Since you cannot predict what the client may like, you will design a Colonial house, a Cape Cod house, and a Ranch house. You will spend two class periods planning, constructing, experimenting, analyzing, optimizing, and documenting each of the three designs. Then you will summarize the pros and cons of each design based on its aesthetics, construction cost, and energy efficiency and present your best design to the class. Until this project is over, you can always revisit and improve a design.
Instructions
The client has provided the initial computer models of the land parcel on which the house will be constructed. These models also come with existing surrounding trees, grayed out because you are not allowed to move or cut them. The files for these models, colonial.ng3, capecod.ng3, and ranch.ng3, can be found in your USB drive and can be opened from within Energy3D (using File > Open). The trees and land are identical in all the three files. The differences are in their specifications of area and height. Remember, don’t start from scratch—you must always start with these provided files.
To get started,
1) Write your name on the tag attached to your USB drive.
2) Connect the USB drive to the computer and then open the USB folder on the computer.
3) Double-click Energy3d.exe (Windows) or energy3d.jar (Mac) on the USB drive to run Energy3D.
4) After Energy3D is ready, use the “File > Open” menu to open an ng3 file on the USB drive. You can choose any of the three files as your first design.
5) Start working on your design. While designing, use the “Show Note” button on the task bar of Energy3D to open a text area below the 3D view window. The text area provides some instruction, questions, and a check list to guide you through the design process. You must answer those questions based on your design. Save everything you have done in this file—do not save your work into a different file unless you want to keep a backup copy.
6) At the end of each session, remember to save your design. You MUST save all your work in the USB drive (as you may use a different computer next time). At the end of a class period, do NOT just pull the USB drive—use the EJECT function of the computer to safely remove it.
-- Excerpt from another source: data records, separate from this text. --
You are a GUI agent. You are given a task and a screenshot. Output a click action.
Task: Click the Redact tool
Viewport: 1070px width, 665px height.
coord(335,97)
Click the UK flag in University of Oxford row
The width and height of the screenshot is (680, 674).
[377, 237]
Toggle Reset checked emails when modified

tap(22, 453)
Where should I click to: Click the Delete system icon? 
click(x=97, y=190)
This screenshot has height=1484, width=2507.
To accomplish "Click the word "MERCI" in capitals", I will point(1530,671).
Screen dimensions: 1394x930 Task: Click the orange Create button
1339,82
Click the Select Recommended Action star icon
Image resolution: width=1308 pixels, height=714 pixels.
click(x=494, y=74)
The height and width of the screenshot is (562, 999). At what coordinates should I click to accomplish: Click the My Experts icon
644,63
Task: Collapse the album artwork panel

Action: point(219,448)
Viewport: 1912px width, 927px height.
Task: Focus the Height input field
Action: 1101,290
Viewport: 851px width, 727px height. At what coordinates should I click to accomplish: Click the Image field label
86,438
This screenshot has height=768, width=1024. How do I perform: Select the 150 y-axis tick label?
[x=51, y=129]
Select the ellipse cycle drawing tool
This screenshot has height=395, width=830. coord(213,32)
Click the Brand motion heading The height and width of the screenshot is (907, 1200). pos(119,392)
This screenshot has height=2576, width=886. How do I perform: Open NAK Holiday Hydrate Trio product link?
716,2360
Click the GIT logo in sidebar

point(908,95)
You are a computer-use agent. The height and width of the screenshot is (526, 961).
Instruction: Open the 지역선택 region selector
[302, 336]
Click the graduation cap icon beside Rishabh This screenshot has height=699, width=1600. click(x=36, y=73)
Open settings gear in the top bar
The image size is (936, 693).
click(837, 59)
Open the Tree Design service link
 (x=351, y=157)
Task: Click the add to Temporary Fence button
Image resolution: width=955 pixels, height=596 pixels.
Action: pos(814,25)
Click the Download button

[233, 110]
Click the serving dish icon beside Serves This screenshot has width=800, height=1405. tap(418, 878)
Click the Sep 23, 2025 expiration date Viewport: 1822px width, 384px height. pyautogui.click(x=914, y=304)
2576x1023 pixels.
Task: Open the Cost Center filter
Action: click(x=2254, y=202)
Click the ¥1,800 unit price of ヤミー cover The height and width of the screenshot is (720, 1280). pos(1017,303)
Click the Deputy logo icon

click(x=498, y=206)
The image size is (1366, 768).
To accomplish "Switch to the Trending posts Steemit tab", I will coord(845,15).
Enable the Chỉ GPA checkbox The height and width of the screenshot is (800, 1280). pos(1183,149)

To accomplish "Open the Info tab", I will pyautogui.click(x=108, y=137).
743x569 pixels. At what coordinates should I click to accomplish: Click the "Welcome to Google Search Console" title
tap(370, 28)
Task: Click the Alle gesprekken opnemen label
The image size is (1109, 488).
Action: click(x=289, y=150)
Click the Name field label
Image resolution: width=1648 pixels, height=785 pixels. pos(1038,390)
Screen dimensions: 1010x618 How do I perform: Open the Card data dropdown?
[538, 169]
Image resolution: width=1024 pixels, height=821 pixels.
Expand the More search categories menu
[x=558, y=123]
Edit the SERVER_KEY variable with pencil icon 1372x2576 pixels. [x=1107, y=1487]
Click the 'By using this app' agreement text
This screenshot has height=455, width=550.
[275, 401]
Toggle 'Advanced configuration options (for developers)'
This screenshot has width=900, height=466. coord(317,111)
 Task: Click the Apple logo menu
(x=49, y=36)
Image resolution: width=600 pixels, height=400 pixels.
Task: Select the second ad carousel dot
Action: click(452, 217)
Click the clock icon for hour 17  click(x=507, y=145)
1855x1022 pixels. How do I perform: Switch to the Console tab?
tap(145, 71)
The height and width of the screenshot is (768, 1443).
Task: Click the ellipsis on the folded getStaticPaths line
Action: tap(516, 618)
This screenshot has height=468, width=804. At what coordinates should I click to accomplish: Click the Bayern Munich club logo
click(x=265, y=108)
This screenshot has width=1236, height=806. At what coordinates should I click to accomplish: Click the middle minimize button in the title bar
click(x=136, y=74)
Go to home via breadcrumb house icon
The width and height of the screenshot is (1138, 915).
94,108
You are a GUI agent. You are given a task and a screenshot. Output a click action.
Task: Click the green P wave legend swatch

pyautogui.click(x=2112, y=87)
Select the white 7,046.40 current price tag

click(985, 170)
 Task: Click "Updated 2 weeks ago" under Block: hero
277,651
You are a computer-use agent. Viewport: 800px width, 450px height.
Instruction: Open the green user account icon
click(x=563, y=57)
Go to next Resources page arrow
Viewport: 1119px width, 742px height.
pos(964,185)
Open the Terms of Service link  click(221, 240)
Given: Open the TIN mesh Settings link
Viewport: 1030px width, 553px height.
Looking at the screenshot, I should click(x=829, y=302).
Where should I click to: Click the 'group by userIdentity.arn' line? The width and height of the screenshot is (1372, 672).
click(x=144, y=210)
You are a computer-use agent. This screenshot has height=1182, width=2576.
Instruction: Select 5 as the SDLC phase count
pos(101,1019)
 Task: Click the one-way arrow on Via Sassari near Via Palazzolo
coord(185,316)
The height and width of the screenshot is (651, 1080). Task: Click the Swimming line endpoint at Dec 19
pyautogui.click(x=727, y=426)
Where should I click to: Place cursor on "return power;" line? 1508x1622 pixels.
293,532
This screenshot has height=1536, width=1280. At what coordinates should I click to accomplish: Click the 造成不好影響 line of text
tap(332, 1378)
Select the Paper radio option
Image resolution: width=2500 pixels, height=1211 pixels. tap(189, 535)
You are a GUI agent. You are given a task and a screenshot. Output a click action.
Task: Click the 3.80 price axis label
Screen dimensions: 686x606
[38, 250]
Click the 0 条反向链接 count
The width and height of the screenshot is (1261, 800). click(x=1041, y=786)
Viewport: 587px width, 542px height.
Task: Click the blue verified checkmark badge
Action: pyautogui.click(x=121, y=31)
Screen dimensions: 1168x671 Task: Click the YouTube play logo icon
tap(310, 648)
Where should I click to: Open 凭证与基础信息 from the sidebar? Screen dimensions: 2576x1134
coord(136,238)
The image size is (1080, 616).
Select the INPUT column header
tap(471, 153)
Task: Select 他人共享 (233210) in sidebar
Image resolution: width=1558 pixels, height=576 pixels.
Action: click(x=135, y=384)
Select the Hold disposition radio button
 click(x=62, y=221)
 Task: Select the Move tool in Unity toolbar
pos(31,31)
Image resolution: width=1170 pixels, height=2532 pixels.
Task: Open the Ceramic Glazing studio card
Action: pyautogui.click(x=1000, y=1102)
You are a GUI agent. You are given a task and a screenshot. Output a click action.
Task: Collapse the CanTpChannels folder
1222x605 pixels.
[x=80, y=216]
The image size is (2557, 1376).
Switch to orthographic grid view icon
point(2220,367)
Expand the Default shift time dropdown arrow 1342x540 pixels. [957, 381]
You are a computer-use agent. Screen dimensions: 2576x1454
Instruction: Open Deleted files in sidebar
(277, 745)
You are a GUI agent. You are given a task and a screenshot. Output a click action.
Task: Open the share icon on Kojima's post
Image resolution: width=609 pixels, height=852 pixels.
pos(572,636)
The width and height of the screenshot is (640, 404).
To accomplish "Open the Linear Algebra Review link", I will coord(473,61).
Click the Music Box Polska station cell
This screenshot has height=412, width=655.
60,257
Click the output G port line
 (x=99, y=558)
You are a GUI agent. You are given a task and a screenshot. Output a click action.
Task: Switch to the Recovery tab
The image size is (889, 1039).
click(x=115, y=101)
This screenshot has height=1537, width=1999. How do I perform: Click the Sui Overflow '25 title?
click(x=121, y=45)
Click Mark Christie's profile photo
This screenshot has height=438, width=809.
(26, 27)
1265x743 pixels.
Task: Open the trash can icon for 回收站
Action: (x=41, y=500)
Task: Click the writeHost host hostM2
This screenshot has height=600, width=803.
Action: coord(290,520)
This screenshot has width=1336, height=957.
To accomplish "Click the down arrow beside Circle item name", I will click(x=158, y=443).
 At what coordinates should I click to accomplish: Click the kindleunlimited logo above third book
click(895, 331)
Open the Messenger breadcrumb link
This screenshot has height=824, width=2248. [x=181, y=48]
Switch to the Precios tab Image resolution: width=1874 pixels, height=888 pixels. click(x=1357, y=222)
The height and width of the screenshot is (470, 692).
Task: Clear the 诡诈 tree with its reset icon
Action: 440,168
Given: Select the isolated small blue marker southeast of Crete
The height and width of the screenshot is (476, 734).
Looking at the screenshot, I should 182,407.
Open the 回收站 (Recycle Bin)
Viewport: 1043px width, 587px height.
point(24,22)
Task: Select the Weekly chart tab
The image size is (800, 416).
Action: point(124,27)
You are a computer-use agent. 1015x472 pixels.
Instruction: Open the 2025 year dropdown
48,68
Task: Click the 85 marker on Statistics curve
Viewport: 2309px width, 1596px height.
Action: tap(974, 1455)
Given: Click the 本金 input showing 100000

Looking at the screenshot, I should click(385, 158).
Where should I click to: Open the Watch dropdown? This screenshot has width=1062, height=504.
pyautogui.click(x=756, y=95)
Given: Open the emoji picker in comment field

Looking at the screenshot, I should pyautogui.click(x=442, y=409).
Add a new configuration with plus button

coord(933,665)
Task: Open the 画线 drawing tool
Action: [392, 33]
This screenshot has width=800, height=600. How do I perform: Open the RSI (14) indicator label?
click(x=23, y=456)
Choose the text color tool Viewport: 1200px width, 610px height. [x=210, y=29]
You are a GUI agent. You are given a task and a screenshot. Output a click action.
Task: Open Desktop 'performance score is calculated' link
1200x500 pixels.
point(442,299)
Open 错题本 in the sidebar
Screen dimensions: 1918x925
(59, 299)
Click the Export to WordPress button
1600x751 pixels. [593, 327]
7) Repeat for your second and third designs.
Important Notes
· You can only build one house on the platform. Don’t put multiple houses on a single platform. (A house is defined as a space enclosed by one and only one set of connected walls.)
· The house can be rotated and its height can be adjusted as a whole. Focus on its shape design initially and keep in mind that you can always raise, lower, or rotate it later.
· Always document your work and thoughts in the Note Area, especially when you are analyzing the energy efficiency of your design. Your notes will be saved when you save your design.